(Dataset excerpt)
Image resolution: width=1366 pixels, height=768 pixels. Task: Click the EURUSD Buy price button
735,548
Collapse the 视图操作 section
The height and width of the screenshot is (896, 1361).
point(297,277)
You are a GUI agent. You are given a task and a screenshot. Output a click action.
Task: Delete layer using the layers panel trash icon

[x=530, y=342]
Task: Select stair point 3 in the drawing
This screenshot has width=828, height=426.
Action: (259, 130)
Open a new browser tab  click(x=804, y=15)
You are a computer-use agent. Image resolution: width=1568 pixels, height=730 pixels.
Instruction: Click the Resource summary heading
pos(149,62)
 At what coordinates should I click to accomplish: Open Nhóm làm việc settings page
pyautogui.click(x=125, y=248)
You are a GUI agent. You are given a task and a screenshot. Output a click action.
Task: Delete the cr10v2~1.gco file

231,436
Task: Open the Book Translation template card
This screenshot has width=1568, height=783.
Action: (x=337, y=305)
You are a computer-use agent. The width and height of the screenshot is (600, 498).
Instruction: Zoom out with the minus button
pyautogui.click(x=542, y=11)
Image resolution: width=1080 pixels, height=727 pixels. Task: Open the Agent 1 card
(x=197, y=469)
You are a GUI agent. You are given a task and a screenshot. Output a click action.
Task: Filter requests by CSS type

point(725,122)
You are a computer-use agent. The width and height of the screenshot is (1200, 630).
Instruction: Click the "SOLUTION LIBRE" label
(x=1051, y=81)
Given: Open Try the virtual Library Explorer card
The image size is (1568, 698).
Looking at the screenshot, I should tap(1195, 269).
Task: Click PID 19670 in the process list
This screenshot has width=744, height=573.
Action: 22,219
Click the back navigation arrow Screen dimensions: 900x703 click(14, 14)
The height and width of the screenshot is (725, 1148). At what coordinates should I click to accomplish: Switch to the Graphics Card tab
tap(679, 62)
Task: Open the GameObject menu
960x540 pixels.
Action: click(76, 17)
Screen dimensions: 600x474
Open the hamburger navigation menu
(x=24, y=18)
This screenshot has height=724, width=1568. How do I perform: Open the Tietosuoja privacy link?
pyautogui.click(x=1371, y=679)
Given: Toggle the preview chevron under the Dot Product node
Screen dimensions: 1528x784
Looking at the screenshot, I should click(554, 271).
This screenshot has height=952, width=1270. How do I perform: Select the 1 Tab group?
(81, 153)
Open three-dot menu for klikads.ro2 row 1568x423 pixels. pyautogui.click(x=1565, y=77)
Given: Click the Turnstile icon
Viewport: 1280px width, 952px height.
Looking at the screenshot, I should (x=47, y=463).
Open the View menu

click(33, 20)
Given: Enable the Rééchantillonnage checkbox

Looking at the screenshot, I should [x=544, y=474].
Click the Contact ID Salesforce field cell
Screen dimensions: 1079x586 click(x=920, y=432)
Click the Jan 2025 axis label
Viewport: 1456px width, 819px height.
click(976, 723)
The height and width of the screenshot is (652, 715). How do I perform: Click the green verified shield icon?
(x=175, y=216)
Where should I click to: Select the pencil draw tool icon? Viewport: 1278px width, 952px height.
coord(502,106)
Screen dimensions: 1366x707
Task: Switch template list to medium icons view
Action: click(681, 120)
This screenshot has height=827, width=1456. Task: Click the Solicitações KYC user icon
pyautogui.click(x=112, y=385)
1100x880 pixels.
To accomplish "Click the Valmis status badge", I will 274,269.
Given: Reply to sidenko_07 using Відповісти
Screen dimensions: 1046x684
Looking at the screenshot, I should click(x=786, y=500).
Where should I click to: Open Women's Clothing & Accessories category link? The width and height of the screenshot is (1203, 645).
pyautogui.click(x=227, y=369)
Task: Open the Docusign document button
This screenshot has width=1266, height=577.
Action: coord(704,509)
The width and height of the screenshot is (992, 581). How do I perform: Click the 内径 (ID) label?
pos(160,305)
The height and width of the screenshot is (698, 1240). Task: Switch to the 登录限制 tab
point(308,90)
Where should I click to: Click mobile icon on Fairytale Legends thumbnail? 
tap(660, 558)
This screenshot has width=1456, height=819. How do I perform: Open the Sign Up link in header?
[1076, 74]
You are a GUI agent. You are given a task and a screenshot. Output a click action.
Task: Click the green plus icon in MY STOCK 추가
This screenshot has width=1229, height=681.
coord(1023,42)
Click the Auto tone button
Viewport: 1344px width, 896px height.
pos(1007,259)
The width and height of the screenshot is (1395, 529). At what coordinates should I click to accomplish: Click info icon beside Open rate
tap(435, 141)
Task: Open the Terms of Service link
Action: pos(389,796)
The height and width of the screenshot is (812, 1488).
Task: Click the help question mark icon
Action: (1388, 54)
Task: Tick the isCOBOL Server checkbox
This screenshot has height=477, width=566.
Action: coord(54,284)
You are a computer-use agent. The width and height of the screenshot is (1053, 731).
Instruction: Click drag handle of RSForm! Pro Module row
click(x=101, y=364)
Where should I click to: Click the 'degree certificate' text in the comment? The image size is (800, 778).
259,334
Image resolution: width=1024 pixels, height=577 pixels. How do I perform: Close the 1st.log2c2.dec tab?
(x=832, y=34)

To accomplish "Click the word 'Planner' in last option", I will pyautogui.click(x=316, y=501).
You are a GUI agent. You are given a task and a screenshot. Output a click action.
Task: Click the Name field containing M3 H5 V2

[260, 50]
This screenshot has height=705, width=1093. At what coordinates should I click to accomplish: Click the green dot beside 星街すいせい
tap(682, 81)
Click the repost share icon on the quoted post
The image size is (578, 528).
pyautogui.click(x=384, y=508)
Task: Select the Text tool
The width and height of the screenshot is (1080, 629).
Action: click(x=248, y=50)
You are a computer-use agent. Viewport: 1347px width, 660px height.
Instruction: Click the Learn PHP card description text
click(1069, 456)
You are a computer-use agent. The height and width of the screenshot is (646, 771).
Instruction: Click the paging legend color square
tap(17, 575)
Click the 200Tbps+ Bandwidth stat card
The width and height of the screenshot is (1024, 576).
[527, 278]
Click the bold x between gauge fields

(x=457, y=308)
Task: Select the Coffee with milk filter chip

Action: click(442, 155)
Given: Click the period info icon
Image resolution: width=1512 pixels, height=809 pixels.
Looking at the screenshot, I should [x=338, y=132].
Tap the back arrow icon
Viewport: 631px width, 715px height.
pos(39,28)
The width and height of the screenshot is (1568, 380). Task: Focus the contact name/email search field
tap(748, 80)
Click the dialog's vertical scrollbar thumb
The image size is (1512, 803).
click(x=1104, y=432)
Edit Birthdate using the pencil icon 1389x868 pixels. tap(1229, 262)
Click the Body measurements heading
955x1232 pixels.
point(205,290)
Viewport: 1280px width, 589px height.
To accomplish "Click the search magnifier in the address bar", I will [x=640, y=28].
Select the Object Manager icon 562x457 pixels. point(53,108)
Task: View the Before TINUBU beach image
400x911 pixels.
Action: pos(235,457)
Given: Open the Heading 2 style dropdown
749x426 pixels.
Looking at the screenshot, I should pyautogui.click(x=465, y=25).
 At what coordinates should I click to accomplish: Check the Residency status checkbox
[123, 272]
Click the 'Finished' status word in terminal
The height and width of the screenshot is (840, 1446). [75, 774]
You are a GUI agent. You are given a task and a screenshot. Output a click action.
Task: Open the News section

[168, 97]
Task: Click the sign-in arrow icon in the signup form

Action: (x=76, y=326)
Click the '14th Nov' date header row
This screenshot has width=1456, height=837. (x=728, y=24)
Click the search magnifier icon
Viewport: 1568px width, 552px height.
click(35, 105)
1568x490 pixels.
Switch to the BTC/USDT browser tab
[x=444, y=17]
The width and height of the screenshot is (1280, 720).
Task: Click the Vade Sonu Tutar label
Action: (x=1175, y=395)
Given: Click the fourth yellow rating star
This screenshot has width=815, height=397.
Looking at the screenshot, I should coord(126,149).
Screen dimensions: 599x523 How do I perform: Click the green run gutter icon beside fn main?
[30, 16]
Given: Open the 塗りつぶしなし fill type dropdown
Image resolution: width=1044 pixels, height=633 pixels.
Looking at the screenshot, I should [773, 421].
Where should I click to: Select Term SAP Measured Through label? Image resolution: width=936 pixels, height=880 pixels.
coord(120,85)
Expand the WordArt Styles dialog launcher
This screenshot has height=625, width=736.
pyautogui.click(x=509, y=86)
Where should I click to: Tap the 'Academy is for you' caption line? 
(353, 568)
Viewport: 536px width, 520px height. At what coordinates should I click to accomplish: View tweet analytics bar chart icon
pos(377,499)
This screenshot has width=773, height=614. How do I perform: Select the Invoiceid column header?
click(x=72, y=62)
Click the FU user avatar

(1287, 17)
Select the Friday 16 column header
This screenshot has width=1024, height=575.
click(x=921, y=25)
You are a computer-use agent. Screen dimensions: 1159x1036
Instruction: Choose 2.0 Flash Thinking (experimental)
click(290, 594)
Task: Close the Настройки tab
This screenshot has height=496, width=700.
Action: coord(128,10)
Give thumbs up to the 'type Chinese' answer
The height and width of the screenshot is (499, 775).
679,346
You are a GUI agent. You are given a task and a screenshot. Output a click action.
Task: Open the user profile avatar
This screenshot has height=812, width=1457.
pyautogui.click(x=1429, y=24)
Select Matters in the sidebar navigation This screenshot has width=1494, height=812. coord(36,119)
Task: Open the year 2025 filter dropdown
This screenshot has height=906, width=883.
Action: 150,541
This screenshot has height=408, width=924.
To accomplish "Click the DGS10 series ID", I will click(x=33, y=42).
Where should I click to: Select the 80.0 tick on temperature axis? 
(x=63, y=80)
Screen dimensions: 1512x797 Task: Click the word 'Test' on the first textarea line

#### GOAL:
Copy out the records word for word, starting with the line that contains "Task: Select the Coffee with milk filter chip" and going on through the line that contains "click(x=1104, y=432)".

#### WRITTEN SOLUTION:
Task: Select the Coffee with milk filter chip

Action: click(442, 155)
Given: Click the period info icon
Image resolution: width=1512 pixels, height=809 pixels.
Looking at the screenshot, I should [x=338, y=132].
Tap the back arrow icon
Viewport: 631px width, 715px height.
pos(39,28)
The width and height of the screenshot is (1568, 380). Task: Focus the contact name/email search field
tap(748, 80)
Click the dialog's vertical scrollbar thumb
The image size is (1512, 803).
click(x=1104, y=432)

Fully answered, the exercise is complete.